### 原文

梦境列车

作者: 范墩子

1

我一直在做奇怪的梦。仿佛在凝望另一片星空,鸟声弯弯曲曲,狮子哗哗抖动,一道道的亮光从我口腔里喷薄而出,石块重重地压在我的脖颈上。我坐在梦境的列车上,一个又一个的场景从眼前闪过。我死去。我重生。我在哪里才能找到完整的我?梦里的幻影是如此真实,以致常常分不清我人在何方。在那些跳动的符号里,我和我的梦相依为命,紧紧相拥,照亮对方。在梦里,我至少还活着,感受着,体悟着,获得着。无论它是压迫我,刺杀我,麻醉我,还是将夜晚的毒酒灌进我的胃里,我都心甘情愿地接受。我斜躺在彩云里,吞咽下冰凉的星空和沙砾,皮肤渐渐长出了鱼鳞,头顶长出了树枝,耳朵里开出惨白的白花。梦在一点一点篡改我的思绪。从小到大,我从不相信命运,也从不接受命运的安排和摆布。但我相信我的梦,相信那些或大或小或明或暗的烛光。

2

晕染的简约与朴素,丛林被切割成密密麻麻的碎片,夜色下的寂静,湖水被映得蓝盈盈的,白马悠然穿过草地。此番情景,近乎梦境,或许正是被人们遗忘的梦呓,大地被死亡的影像笼罩,繁星被瞬息即逝的美牢牢捆住,白马低沉的嘶鸣暗自回荡。梦在捕捉那些叫人心惊胆战的恐惧。在幽灵般的梦里,我常常看到一些古老的影像和音符,醒来时却什么都忘了,真希望自己准确地掌握梦的边界,以此来辨识到它们的模样,尽管它们是那么虚无,甚至并不存在。史学家永远也不相信这些跳动的片段,它们更在折磨着哲学家不安的睡眠。只有小说家能够感知得到它们的生命,它们的优雅,它们内部的热情。小说并不是梦,但很难离得开梦。好小说的状态其实就是梦的状态,汹涌混沌,驳杂鬼魅,有时人们根本无法理解它的布局和要义,只能隐隐感受得到某种微弱的存在。

######

● 任务说明 1:
请重写关于梦境列车的原文中以含有“我一直在做奇怪的梦。仿佛在凝”的词句开头、以“那些或大或小或明或暗的烛光。”结尾的段落，并将其中的“烛光”替换为“灯火”。

### 记录数据

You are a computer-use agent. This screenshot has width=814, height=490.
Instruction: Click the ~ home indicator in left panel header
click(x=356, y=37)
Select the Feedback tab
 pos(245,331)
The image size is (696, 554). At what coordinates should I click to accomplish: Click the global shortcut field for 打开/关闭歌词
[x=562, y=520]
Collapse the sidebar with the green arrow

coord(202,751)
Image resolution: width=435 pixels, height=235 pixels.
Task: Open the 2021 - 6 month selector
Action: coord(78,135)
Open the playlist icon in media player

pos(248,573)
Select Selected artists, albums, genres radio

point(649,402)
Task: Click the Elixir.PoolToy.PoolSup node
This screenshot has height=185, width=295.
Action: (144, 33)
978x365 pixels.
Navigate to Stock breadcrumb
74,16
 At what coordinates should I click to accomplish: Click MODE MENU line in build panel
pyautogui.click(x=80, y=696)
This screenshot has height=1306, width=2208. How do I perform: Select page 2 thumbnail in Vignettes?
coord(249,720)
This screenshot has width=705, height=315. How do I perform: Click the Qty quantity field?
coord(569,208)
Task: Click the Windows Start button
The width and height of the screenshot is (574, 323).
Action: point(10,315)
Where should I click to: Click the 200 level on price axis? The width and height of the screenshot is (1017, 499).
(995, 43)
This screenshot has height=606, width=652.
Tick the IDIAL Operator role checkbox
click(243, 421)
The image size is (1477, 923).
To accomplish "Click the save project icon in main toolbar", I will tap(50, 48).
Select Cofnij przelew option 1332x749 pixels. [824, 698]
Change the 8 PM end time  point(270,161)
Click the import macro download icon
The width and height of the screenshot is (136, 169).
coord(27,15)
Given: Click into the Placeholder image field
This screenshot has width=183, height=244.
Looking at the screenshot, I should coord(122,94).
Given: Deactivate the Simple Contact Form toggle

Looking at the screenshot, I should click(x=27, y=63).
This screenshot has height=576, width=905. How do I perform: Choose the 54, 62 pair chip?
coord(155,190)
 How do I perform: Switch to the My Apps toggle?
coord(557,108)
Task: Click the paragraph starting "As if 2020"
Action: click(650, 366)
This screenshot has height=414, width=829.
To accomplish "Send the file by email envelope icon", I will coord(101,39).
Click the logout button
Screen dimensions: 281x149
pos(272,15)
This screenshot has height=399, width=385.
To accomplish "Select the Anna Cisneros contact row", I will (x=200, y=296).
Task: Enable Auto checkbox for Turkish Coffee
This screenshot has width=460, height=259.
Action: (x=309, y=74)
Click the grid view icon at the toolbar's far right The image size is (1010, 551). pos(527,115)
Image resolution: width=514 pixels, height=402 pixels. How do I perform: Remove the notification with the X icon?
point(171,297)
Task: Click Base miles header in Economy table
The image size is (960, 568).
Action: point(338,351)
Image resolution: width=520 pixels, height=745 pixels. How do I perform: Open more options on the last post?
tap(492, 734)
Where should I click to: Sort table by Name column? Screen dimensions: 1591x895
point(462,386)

######

● 任务说明 2:
请将上方记录中自第一行起、至含有“Action: point(10,315)”的那一行止（含首尾两行）的各行整理为 Markdown 表格，列名为“序号”和“内容”，并略去空行。

● 参考答案 1:
我一直在做奇怪的梦。仿佛在凝望另一片星空,鸟声弯弯曲曲,狮子哗哗抖动,一道道的亮光从我口腔里喷薄而出,石块重重地压在我的脖颈上。我坐在梦境的列车上,一个又一个的场景从眼前闪过。我死去。我重生。我在哪里才能找到完整的我?梦里的幻影是如此真实,以致常常分不清我人在何方。在那些跳动的符号里,我和我的梦相依为命,紧紧相拥,照亮对方。在梦里,我至少还活着,感受着,体悟着,获得着。无论它是压迫我,刺杀我,麻醉我,还是将夜晚的毒酒灌进我的胃里,我都心甘情愿地接受。我斜躺在彩云里,吞咽下冰凉的星空和沙砾,皮肤渐渐长出了鱼鳞,头顶长出了树枝,耳朵里开出惨白的白花。梦在一点一点篡改我的思绪。从小到大,我从不相信命运,也从不接受命运的安排和摆布。但我相信我的梦,相信那些或大或小或明或暗的灯火。

● 参考答案 2:
| 序号 | 内容 |
|---|---|
| 1 | You are a computer-use agent. This screenshot has width=814, height=490. |
| 2 | Instruction: Click the ~ home indicator in left panel header |
| 3 | click(x=356, y=37) |
| 4 | Select the Feedback tab |
| 5 |  pos(245,331) |
| 6 | The image size is (696, 554). At what coordinates should I click to accomplish: Click the global shortcut field for 打开/关闭歌词 |
| 7 | [x=562, y=520] |
| 8 | Collapse the sidebar with the green arrow |
| 9 | coord(202,751) |
| 10 | Image resolution: width=435 pixels, height=235 pixels. |
| 11 | Task: Open the 2021 - 6 month selector |
| 12 | Action: coord(78,135) |
| 13 | Open the playlist icon in media player |
| 14 | pos(248,573) |
| 15 | Select Selected artists, albums, genres radio |
| 16 | point(649,402) |
| 17 | Task: Click the Elixir.PoolToy.PoolSup node |
| 18 | This screenshot has height=185, width=295. |
| 19 | Action: (144, 33) |
| 20 | 978x365 pixels. |
| 21 | Navigate to Stock breadcrumb |
| 22 | 74,16 |
| 23 |  At what coordinates should I click to accomplish: Click MODE MENU line in build panel |
| 24 | pyautogui.click(x=80, y=696) |
| 25 | This screenshot has height=1306, width=2208. How do I perform: Select page 2 thumbnail in Vignettes? |
| 26 | coord(249,720) |
| 27 | This screenshot has width=705, height=315. How do I perform: Click the Qty quantity field? |
| 28 | coord(569,208) |
| 29 | Task: Click the Windows Start button |
| 30 | The width and height of the screenshot is (574, 323). |
| 31 | Action: point(10,315) |